Harusnya aku tidur tadi, tidak kurang 5 jam
duduk di atas soul GT untuk kembali ke asrama membuat badan agak kecapean. Tapi
dengar ajakan untuk badminton. Mana bisa kumenolak?
Apa aku akan bercerita bagaimana hebatnya Adi
dalam memukul cock? Tidak. Itu sudah biasa, semua orang sudah tahu itu.
Hebatnya diriku? Aku masih belajar, bahkan untuk sekedar menimpuk
kumpulan bulu itu aja sering gagal. -_-
Hari ini, ingin bercerita tentang seseorang. Dia tidak begitu pandai bermain badminton.

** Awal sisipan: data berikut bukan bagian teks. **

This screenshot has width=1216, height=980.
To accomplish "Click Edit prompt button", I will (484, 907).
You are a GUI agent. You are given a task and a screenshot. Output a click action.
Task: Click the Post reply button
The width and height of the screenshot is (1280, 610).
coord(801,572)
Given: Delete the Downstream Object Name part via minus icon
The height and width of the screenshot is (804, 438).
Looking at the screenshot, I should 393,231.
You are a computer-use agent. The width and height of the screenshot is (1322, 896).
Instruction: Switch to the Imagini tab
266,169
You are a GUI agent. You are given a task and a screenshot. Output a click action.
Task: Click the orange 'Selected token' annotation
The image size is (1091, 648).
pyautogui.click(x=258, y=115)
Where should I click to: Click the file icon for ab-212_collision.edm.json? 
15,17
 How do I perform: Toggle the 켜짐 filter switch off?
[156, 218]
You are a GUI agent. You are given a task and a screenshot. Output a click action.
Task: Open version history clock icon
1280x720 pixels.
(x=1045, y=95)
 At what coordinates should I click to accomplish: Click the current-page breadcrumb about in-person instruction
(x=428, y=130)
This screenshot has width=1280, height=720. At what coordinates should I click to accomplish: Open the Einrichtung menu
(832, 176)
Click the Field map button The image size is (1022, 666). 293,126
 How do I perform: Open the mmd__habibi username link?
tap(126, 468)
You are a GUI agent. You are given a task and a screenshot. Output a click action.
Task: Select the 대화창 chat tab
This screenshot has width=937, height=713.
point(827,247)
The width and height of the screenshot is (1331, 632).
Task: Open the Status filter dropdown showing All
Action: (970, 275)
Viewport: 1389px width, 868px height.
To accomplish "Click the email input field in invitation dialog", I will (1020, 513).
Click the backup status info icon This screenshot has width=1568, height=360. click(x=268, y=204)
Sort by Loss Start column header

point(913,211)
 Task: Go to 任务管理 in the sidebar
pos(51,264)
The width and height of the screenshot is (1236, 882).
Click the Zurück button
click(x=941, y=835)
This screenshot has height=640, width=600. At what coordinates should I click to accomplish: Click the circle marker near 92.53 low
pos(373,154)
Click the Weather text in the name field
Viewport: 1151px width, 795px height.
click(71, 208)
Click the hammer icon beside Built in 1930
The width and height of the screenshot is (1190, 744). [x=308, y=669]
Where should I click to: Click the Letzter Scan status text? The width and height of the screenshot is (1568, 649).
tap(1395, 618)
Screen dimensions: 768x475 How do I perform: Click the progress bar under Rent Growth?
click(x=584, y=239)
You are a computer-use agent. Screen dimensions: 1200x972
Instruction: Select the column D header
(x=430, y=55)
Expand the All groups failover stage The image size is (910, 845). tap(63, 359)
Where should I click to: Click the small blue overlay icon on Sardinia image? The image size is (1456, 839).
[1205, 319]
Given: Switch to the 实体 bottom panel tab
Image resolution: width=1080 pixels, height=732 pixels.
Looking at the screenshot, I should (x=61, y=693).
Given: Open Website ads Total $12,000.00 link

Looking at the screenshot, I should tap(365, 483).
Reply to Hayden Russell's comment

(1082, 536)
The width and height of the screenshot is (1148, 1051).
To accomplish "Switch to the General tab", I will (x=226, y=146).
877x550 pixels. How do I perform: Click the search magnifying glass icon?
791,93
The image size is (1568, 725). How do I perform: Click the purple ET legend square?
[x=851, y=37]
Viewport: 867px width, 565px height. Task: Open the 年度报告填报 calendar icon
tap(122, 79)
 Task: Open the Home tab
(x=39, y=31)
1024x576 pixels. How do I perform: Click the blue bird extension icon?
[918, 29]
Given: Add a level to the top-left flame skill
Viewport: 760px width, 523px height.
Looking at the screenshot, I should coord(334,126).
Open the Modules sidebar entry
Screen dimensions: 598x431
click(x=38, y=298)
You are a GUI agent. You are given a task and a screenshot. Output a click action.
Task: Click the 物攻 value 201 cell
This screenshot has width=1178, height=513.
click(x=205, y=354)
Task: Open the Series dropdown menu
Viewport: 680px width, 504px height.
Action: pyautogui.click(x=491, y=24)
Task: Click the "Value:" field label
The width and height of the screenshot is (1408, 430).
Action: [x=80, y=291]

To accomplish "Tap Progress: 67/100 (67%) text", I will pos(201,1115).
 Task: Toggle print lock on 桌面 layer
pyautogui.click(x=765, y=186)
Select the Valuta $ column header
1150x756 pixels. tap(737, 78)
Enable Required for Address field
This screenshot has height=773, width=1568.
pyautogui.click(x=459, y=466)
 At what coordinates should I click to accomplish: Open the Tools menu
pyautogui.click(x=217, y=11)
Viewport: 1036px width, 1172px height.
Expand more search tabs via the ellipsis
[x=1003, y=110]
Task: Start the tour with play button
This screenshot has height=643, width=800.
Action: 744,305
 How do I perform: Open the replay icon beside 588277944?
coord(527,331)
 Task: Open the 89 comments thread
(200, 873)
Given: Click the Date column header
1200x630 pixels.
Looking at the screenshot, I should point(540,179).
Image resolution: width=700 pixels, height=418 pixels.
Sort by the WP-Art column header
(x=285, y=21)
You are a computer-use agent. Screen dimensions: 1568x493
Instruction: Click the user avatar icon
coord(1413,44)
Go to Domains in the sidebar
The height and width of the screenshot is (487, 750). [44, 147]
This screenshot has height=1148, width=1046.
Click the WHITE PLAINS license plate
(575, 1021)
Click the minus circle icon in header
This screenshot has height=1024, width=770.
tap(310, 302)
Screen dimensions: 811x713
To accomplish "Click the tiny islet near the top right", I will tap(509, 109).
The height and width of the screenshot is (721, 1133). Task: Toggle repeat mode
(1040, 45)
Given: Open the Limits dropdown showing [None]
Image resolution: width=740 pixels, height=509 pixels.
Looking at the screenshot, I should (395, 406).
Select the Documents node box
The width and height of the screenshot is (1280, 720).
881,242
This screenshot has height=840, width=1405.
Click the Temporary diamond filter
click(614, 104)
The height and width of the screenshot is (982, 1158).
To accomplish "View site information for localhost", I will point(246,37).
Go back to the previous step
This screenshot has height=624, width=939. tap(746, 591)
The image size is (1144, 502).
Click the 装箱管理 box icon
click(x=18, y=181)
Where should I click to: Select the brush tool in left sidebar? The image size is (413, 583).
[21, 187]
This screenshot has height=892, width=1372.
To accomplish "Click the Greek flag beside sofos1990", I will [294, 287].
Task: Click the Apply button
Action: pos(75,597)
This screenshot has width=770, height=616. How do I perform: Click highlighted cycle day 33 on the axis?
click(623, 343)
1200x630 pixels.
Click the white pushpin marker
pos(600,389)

Setidaknya
begitulah yang terlihat. Namun, aku sempat tercengang karena dia menantang si
jagoan badminton untuk bertanding single. Maka rasa antusias dan penasaranku
mendorong untuk duduk di kursi tinggi wasit. Ikut mengawasi jalannya
pertandingan.
Dia kewalahan dibuatnya. Melangkah ke depan,
samping, belakang. Segala penjuru lapangan dia datangi demi membalikkan cock ke
daerah lawan. Padahal, di sisi net yang lain, si jago santai saja
menanggapinya. Game ditutup dengan 21 vs 5.
Aku pikir dia akan menyudahi pertandingan. Enggan untuk melanjutkan ke game kedua lantaran kalah
telak dengan lawannya. Ternyata aku salah, benar-benar salah. Dia justru santai
dan semangat bilang bahwa “aku telah berkembang kan mas dari kemarin?”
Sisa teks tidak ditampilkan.